Exercise description: Recast the items below as a Markdown table with the columns Row and Line. Cover the lines between the one holding "This screenshot has width=475, height=466." and the one holding "legend-label: 10-Year is", inclusive, and omit blank lines.

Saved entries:
————

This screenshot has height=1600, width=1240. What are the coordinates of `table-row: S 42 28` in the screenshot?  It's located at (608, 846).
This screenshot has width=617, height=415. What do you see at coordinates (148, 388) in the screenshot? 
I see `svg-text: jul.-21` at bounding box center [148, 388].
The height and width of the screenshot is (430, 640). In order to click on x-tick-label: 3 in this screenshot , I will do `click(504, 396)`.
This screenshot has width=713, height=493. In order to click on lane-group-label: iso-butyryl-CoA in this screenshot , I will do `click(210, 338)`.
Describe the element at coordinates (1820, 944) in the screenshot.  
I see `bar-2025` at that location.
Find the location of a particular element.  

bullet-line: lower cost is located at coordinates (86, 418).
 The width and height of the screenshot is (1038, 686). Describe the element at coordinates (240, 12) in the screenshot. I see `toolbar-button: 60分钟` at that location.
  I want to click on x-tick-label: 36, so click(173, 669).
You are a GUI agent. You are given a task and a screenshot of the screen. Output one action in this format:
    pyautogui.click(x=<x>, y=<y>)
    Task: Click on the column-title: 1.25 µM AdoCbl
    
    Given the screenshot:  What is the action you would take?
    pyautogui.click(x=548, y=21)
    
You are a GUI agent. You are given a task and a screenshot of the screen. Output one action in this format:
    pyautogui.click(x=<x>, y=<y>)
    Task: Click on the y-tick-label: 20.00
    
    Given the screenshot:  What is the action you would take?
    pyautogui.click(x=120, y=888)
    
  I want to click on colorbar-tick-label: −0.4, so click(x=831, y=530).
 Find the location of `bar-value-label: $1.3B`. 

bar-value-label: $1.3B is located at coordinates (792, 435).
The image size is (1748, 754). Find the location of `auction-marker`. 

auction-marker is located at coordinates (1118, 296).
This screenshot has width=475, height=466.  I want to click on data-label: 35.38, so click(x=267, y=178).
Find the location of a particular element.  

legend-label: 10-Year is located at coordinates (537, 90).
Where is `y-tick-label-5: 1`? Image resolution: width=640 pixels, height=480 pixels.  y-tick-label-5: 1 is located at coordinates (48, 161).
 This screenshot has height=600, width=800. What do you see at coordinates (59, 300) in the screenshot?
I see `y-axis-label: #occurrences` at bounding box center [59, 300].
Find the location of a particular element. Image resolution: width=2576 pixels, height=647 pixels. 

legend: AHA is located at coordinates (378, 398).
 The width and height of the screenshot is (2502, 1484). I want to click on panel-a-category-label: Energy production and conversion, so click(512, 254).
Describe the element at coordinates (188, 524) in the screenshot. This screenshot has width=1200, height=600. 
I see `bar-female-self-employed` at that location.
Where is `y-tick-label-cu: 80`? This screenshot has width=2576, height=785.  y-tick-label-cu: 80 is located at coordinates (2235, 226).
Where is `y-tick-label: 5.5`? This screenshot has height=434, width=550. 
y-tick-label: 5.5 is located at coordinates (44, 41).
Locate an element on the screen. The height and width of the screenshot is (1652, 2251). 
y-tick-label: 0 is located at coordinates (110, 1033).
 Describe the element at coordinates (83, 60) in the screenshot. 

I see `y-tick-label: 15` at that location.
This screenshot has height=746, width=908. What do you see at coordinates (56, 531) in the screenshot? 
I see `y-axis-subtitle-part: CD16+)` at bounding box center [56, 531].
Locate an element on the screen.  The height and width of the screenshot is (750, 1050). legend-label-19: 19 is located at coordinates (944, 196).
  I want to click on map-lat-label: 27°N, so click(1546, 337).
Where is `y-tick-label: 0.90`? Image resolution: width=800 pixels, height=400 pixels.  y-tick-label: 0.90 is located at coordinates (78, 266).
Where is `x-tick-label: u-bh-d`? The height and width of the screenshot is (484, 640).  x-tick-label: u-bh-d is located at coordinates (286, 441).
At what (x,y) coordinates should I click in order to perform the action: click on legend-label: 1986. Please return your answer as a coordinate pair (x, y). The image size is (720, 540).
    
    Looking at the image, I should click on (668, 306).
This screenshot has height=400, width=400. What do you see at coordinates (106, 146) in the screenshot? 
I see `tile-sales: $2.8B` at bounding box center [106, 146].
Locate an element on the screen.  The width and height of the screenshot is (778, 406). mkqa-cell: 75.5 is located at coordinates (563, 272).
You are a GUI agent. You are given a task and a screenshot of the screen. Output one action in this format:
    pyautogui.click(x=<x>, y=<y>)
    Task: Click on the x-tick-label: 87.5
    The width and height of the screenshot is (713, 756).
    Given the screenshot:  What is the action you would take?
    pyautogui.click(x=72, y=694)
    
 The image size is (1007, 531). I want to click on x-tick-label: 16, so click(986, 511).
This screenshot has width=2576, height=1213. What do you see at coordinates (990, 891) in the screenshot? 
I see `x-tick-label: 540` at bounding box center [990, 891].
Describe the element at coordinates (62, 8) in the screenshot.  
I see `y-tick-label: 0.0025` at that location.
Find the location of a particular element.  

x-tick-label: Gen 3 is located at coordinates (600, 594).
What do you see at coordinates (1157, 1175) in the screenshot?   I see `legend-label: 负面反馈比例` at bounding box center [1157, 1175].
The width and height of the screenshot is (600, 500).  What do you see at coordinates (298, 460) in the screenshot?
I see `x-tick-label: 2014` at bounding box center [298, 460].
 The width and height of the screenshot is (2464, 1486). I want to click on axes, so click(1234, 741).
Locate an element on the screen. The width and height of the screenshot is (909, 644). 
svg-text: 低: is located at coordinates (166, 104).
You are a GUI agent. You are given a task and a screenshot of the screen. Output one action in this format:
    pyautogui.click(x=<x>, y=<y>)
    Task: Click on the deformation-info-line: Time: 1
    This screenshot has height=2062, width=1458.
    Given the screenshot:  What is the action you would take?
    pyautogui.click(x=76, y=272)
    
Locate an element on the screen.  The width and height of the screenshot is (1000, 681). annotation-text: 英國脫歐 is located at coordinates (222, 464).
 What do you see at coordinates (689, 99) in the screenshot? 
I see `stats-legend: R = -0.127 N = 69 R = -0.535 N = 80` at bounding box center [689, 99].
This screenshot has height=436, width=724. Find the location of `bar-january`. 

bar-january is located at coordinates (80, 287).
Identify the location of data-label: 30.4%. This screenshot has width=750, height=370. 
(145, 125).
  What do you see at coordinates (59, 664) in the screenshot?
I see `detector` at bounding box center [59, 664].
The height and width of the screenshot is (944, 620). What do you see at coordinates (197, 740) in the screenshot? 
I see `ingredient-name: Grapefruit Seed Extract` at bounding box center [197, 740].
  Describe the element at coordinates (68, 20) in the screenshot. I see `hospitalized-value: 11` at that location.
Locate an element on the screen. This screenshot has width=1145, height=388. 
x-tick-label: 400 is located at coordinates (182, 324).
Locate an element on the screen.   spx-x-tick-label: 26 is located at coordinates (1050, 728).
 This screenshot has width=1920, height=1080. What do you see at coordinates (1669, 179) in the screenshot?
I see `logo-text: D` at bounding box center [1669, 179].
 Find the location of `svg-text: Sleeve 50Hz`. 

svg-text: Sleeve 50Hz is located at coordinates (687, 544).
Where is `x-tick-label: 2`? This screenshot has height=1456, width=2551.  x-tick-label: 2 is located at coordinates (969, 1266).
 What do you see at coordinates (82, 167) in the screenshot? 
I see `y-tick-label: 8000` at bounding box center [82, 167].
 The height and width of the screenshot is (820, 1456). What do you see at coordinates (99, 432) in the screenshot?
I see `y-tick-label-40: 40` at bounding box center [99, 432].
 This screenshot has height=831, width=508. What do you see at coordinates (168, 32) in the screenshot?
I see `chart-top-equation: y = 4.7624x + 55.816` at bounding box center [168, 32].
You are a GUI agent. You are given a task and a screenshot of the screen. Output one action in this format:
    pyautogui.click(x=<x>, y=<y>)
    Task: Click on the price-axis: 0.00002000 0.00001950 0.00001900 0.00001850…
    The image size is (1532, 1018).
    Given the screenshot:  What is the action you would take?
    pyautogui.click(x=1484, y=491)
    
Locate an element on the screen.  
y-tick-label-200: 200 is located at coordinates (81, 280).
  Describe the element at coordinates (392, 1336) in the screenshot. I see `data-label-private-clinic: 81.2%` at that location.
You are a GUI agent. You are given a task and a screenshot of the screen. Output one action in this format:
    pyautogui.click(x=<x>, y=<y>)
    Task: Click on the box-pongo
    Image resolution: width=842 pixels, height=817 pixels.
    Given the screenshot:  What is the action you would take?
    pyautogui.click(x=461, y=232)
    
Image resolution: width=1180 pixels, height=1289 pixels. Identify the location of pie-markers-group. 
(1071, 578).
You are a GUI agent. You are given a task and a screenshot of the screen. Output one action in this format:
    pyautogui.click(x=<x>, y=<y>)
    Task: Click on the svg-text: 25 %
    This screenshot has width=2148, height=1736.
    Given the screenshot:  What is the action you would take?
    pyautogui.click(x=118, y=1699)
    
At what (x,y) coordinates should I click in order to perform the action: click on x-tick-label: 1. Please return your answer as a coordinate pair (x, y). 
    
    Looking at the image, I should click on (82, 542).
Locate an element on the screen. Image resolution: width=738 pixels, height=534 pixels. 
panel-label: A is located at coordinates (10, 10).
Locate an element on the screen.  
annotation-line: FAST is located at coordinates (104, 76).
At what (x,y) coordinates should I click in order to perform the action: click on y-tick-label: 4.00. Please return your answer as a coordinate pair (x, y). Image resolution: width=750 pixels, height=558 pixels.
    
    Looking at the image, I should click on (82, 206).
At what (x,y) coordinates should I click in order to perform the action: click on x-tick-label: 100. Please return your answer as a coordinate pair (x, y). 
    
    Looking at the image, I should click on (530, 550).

————

Response to the exercise:
| Row | Line |
|---|---|
| 1 | This screenshot has width=475, height=466.  I want to click on data-label: 35.38, so click(x=267, y=178). |
| 2 | Find the location of a particular element.   |
| 3 | legend-label: 10-Year is located at coordinates (537, 90). |